Seinen ersten Lauf organisierte Horst Milde als Student der „Freien Universität Berlin“ zusammen mit der Universität 1964 mit dem 1. Berliner Cross-Country-Lauf auf dem Teufelsberg mit sensationellen 750 Teilnehmern, statt der üblichen 70 Teilnehmer konnte jeder mitmachen, statt sonst  nur Vereinsmitglieder.

Bei den ersten sieben Auflagen beschränkte sich das Rennen auf wenig befahrene Straßen und Wegen  im Grunewald.

International wurde der Berlin-Marathon am 27. September 1981 durch den Wechsel von den Waldstraßen des Grunewalds in die Innenstadt, mit Start am Reichstag und Ziel auf der Hauptgeschäftsmeile, dem Kurfürstendamm. Mit 3486 Teilnehmern aus 30 Nationen (2583 Finisher) und der erstmaligen Einbeziehung von Rollstuhlfahrern war es damals eine Sensation in Deutschland.

Die Siegerzeiten verbesserten sich jährlich und die Teilnehmerzahl kletterte auf fast 17.000 aus 60 Nationen, doch 1989 brachte der politische Umbruch eine neue Dimension für den Marathon.

Der BERLIN-MARATHON 1990 schaffte den Durchbruch in die internationale Elite des Marathonlaufs, als am 30. September 1990 (drei Tage vor der deutschen Wiedervereinigung) erstmals ein Feld von 25.000 Teilnehmern aus 61 Ländern von Berlin (West) nach Berlin (Ost) durch das Brandenburger Tor und zurück lief.

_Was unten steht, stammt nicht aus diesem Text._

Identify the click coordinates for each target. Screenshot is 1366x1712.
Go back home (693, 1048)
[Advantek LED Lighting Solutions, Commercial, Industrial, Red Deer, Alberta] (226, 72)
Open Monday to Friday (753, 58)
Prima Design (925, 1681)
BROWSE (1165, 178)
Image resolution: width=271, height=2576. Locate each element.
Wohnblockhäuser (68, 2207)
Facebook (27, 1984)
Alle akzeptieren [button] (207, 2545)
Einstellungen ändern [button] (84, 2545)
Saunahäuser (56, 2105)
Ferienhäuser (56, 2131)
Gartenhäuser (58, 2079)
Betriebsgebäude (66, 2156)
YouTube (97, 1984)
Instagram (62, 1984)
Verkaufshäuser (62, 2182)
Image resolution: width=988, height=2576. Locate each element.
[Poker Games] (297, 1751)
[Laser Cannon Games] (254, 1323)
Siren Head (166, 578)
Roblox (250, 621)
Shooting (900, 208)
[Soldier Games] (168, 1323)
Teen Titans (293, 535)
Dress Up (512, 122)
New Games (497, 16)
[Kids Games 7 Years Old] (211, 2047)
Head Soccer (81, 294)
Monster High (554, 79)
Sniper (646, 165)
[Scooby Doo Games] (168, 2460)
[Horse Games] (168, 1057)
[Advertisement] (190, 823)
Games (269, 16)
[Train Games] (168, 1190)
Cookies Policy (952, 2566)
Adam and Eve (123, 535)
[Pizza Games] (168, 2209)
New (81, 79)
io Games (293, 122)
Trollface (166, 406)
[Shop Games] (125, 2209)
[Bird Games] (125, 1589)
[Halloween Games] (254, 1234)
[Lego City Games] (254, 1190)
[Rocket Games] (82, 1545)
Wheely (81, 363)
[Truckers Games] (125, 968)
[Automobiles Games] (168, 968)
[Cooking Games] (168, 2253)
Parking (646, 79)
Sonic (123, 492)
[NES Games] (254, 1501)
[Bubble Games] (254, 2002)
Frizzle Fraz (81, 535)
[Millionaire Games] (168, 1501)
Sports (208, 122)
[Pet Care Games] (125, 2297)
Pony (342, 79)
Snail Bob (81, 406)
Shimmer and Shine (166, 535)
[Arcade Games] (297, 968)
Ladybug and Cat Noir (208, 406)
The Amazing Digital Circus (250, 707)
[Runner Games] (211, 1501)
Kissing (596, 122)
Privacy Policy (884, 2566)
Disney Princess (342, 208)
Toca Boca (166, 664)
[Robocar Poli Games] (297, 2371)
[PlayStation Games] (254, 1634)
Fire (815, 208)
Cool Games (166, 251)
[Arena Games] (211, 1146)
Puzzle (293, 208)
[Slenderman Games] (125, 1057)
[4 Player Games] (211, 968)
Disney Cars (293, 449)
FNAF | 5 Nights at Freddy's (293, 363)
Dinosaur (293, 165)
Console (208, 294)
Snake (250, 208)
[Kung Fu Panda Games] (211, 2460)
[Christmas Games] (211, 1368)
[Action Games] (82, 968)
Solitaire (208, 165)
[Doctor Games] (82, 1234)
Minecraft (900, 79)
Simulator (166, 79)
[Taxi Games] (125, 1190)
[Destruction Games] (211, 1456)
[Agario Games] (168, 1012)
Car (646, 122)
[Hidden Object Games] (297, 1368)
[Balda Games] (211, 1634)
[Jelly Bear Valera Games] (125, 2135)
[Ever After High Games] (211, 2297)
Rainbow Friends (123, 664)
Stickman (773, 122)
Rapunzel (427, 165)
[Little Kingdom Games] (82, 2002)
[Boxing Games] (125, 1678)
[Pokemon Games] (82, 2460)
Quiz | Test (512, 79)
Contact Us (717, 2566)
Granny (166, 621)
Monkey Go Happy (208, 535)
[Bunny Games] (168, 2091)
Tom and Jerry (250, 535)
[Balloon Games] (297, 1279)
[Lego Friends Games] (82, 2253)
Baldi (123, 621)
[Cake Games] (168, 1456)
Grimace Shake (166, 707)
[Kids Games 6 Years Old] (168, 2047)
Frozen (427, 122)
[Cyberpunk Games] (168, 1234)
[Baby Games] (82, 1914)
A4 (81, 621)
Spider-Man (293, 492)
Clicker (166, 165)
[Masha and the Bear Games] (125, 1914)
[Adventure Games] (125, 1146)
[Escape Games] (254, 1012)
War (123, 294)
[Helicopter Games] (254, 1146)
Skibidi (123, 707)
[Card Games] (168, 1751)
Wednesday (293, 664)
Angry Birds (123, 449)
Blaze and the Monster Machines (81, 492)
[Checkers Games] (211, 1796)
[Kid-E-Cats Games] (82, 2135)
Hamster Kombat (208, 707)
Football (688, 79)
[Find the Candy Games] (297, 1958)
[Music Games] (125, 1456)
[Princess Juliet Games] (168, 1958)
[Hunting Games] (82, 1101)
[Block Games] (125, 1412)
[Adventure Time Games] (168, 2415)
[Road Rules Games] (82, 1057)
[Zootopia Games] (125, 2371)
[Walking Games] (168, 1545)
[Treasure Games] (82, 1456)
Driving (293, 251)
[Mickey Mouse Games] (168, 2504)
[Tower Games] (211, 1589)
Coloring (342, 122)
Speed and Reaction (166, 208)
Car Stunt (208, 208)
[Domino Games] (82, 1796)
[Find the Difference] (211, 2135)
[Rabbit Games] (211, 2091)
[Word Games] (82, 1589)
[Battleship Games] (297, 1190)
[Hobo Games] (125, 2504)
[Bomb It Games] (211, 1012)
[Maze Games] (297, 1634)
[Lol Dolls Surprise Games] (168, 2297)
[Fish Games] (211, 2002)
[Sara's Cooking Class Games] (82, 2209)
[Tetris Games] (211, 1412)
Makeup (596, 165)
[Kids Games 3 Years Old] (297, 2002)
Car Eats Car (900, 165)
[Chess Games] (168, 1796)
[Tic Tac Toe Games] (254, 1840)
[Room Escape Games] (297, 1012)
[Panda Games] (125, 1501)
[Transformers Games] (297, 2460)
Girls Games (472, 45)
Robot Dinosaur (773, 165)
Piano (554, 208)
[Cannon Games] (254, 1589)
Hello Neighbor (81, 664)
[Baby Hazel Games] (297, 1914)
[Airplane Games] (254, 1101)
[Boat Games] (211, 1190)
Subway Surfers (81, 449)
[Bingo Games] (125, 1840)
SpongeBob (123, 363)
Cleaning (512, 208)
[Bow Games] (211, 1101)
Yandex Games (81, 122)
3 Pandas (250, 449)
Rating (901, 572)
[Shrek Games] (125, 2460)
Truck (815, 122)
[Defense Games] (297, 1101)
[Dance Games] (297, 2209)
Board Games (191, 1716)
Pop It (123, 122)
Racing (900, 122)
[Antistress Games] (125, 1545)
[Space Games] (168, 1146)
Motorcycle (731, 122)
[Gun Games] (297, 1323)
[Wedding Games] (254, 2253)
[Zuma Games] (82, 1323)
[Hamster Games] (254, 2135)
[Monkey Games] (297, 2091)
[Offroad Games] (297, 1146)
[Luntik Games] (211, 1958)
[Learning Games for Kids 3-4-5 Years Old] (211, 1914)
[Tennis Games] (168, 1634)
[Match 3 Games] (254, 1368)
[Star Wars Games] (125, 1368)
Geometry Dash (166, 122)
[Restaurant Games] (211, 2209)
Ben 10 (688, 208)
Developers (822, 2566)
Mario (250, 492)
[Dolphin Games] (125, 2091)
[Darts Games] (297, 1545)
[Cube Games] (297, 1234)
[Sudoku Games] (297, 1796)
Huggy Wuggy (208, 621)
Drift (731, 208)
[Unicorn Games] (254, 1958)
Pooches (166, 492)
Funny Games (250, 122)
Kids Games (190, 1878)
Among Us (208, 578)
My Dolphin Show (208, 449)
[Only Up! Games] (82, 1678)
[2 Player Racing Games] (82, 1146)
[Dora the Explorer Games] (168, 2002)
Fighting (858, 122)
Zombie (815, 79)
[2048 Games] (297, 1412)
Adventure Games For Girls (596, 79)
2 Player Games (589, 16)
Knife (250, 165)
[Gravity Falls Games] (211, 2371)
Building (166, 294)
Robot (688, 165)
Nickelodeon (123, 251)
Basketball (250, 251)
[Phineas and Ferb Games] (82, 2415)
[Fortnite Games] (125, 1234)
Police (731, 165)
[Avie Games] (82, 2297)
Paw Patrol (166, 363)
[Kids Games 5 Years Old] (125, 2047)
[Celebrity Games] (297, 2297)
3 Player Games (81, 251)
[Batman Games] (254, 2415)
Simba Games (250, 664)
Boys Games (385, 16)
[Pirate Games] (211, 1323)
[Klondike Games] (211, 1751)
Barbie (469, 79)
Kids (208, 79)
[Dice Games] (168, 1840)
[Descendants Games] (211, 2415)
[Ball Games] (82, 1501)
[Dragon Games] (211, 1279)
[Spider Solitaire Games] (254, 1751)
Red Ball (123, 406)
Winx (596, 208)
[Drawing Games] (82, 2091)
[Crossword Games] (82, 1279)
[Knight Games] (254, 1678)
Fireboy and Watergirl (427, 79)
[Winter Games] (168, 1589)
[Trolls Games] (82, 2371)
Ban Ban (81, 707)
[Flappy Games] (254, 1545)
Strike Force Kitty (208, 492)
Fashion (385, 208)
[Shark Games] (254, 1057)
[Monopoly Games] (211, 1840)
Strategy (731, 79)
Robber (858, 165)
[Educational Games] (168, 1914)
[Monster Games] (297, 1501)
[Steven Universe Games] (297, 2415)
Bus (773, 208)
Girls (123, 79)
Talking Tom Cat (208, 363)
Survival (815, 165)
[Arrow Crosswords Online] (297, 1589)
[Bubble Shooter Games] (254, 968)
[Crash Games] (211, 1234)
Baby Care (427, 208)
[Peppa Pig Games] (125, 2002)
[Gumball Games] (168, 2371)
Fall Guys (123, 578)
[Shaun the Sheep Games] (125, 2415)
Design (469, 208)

Der Lauf war ein sportliches und politisches Weltspektakel, das weltweit live übertragen wurde. Aus einem Lauf, der zunächst nur eine Familienangelegenheit war, wurde ein Ereignis, das zwei Tage lang die deutsche Hauptstadt beherrscht, da die Zuschauer vom ersten bis zum letzten Läufer begeistert feiern.

Auf dem AIMS-Kongress in Macau 1994 schlug Horst Milde vor, das Sportmuseum in Berlin im Olympiapark zum „AIMS Marathon Museum of Running“ zu machen.
Seitdem ist er für das „Marathoneum“ in Berlin für AIMS verantwortlich. Die AIMS-Mitglieder schicken Schenkungen (Medaillen, Urkunden, Startmummern, Poster u.a.m.) von ihren Läufen an das Museum in Berlin zur Dokumentation für spätere Generationen.

                                                                            Horst Milde – Photo: Gesine Milde

 

Nach 1990 gingen die Teilnehmerzahlen zunächst zurück, aber die Siegeszeiten wurden von Jahr zu Jahr besser und die flache und schnelle Strecke sprach die Volksläufer stark an. Als Berlin wieder Hauptstadt von Deutschland wurde, stiegen die Teilnehmerzahlen jedes Jahr auf Rekordniveau.

„Ich hatte mit der Vereinsführung des SCC Berlin vereinbart, dass ich 2004 (nach mehr als 330 Veranstaltungen in 40 Jahren mit 1,3 Millionen Teilnehmern) als Race Direktor zurücktrete“.

„Mark, unser zweiter Sohn, hatte seit seiner Kindheit bei allen Laufveranstaltungen geholfen und war mit dem BERLIN-MARATHON groß geworden. Er holte sich Rat bei seinen Kollegen in New York und London und wurde dann der Renndirektor.

Seit 1974 wurden beim Berlin-Marathon elf Weltrekorde (ehemals Weltbestzeiten) aufgestellt, beginnend mit Christa Vahlensieck (GER) im Jahr 1977 und endend mit Eliud Kipchoge’s (KEN) aktuellem Weltrekord von 2:01:39 im Jahr 2018.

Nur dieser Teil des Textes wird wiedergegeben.